Mets’ leadoff hitter de jour, seen here in a photo from Saturday’s game, had two of the team’s five hits Tuesday night. (Photo credit: Paul Hadsall)

It started off well enough with two first inning runs, but the Mets couldn’t take a commanding lead against rookie St. Louis Cardinals’ pitcher Michael Wacha. They got just three more hits all night.

Daniel Murphy, playing his first game at first base this year, made a costly error and Jeremy Hefner made some pitches that were a little too easy to hit, and that was the ballgame.

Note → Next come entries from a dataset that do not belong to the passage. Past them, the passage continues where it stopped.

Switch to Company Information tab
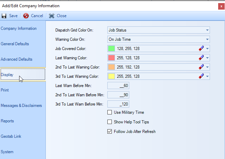225x159 pixels. click(x=19, y=28)
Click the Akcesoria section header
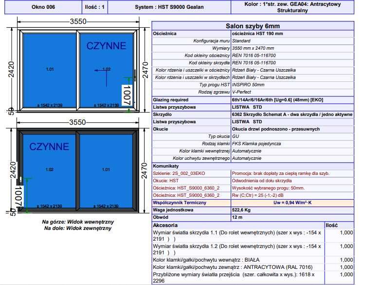Viewport: 366px width, 285px height. [x=165, y=225]
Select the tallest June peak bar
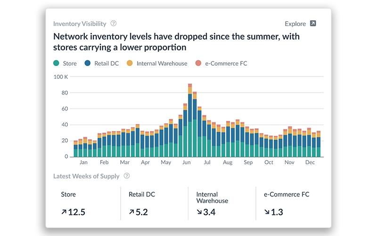 click(x=190, y=120)
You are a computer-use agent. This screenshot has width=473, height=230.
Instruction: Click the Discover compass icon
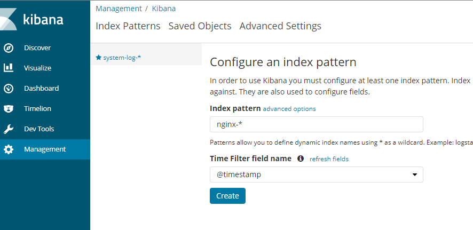[9, 48]

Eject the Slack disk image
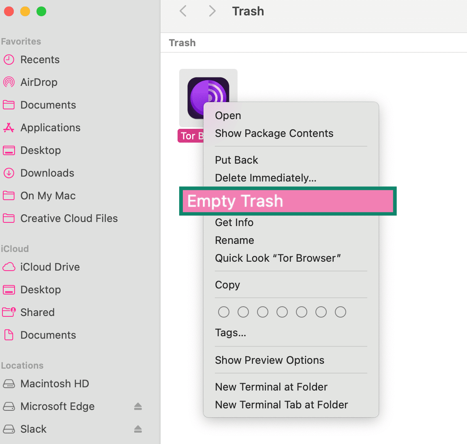138,429
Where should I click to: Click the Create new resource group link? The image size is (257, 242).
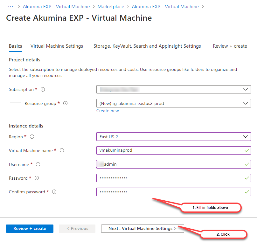click(108, 111)
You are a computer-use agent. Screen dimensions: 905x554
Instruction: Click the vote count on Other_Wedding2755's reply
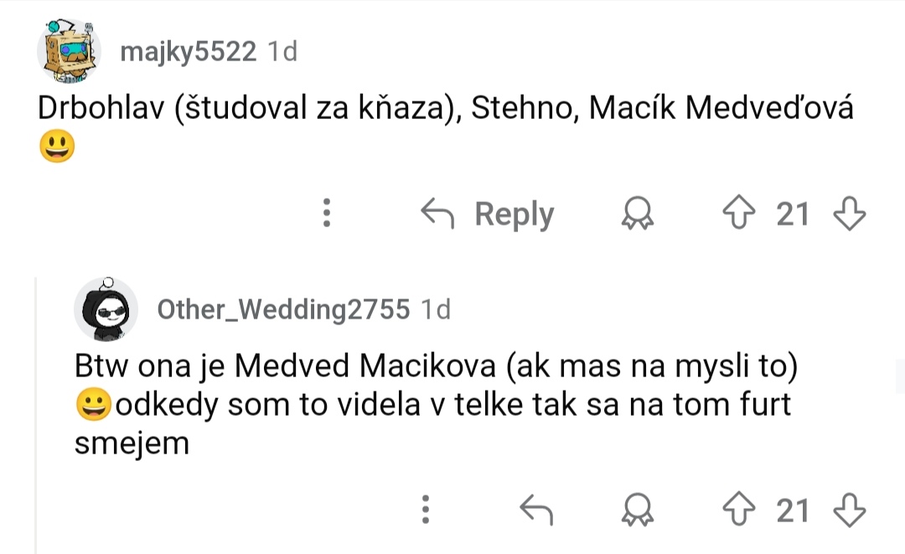(792, 510)
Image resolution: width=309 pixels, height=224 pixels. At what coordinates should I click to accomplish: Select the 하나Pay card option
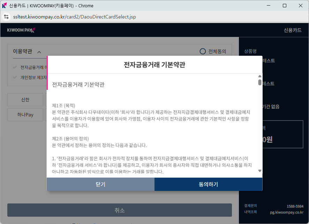pyautogui.click(x=25, y=115)
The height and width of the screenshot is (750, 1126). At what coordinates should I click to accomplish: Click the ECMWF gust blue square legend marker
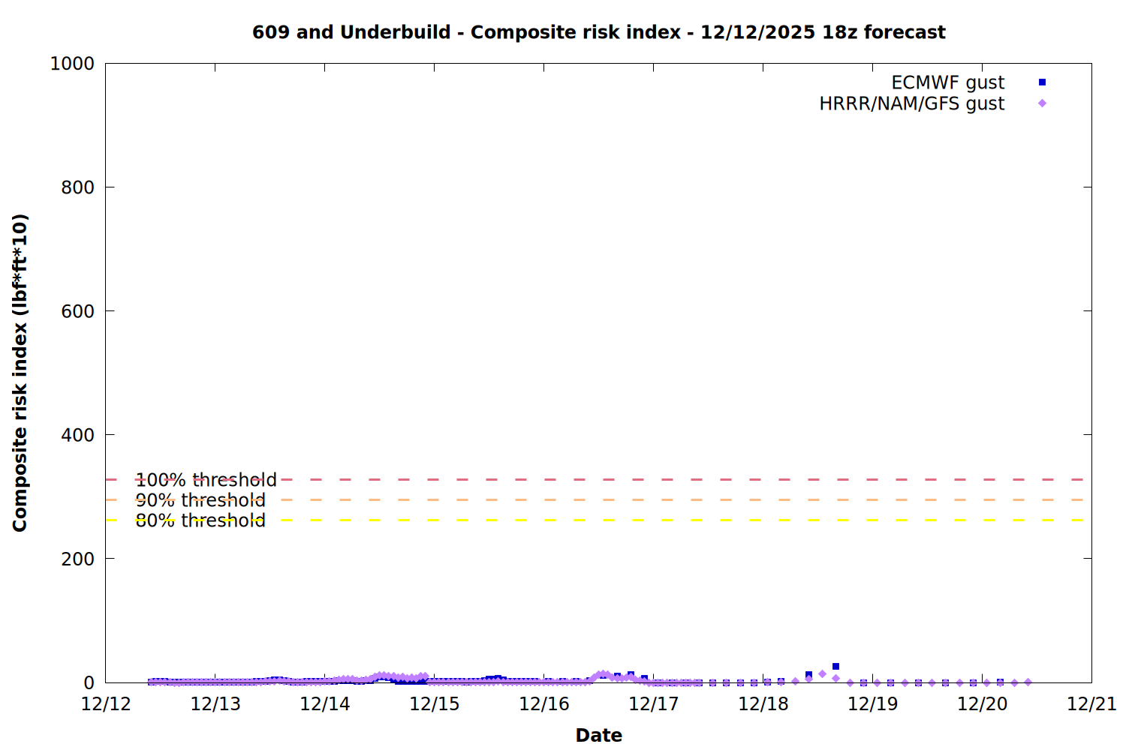[1042, 83]
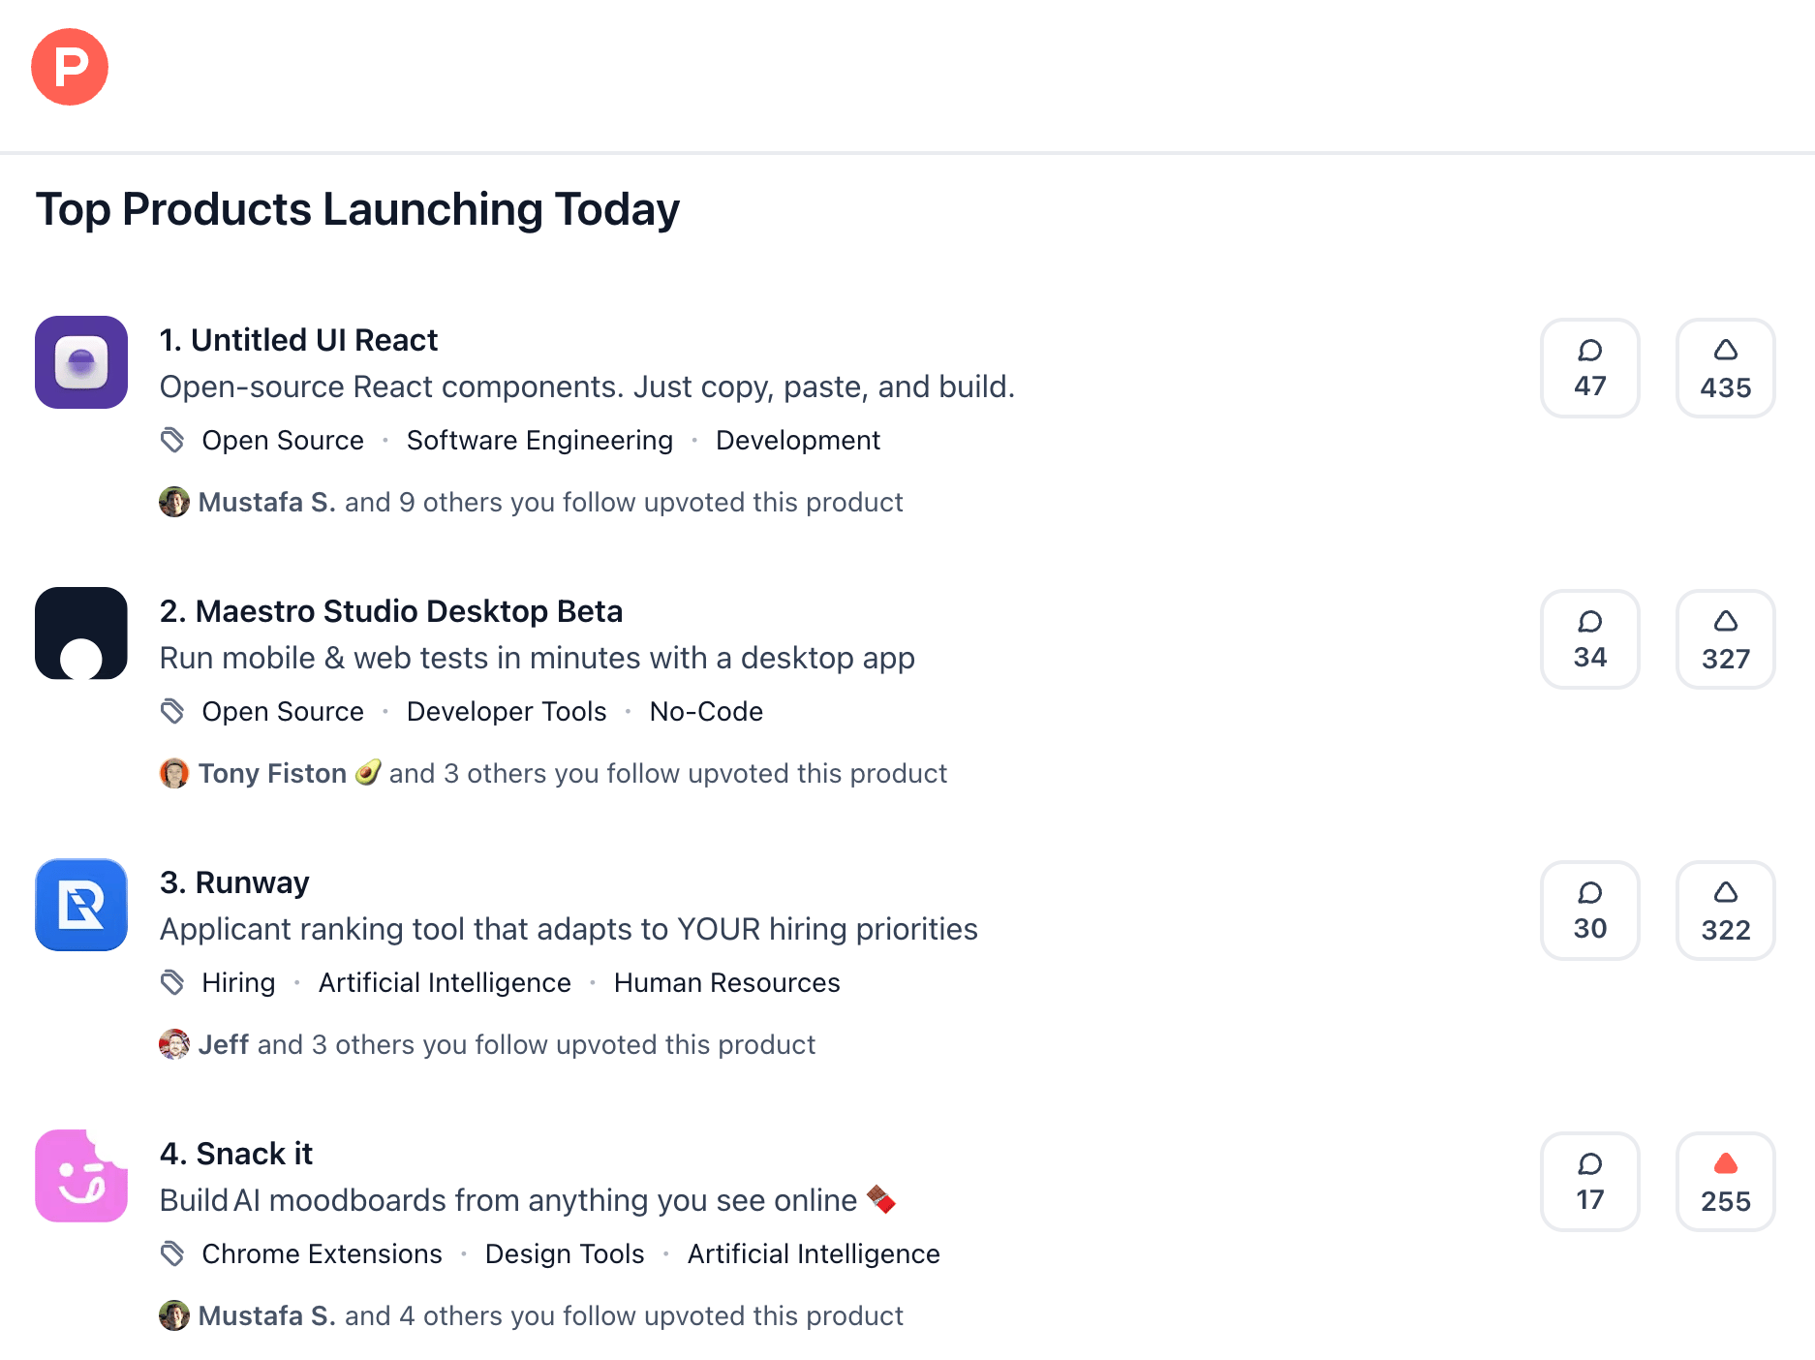Open the 34 comments on Maestro Studio
The image size is (1815, 1360).
[x=1590, y=639]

But for good measure, Kirk Nieuwenhuis botched a catch of a ball hit to right field, Greg Burke gave up too many hits, Josh Edgin walked the first batter he faced to force in a run and David Aardsma showed signs he could give up just as many home runs as the recently demoted Robert Carson, if allowed the opportunity.

Meanwhile, Wacha – who was taken seven picks after Gavin Cecchini in last year’s draft – earned his first major league win. (Cecchini is hanging out in extended spring training, waiting for the Brooklyn Cyclones to begin their season next week.)

And in Las Vegas, Ike Davis is 0-for-2 with a walk and a strikeout in his first three plate appearances.

It feels like this season is just another step backwards in the process of re-making the Mets. Davis, Ruben Tejada, Lucas Duda, Jonathon Niese and Dillon Gee have all been disappointments to one degree or another. Daniel Murphy is one of the few who had been having a good year, but it’s clear now that he doesn’t factor into the team’s plans. If he did, why move Murphy from second base  just to be a placeholder with Davis in the minor leagues?

At least Jordany Valdespin made it through a whole game without doing anything infuriating, and he even contributed two of the team’s five hits.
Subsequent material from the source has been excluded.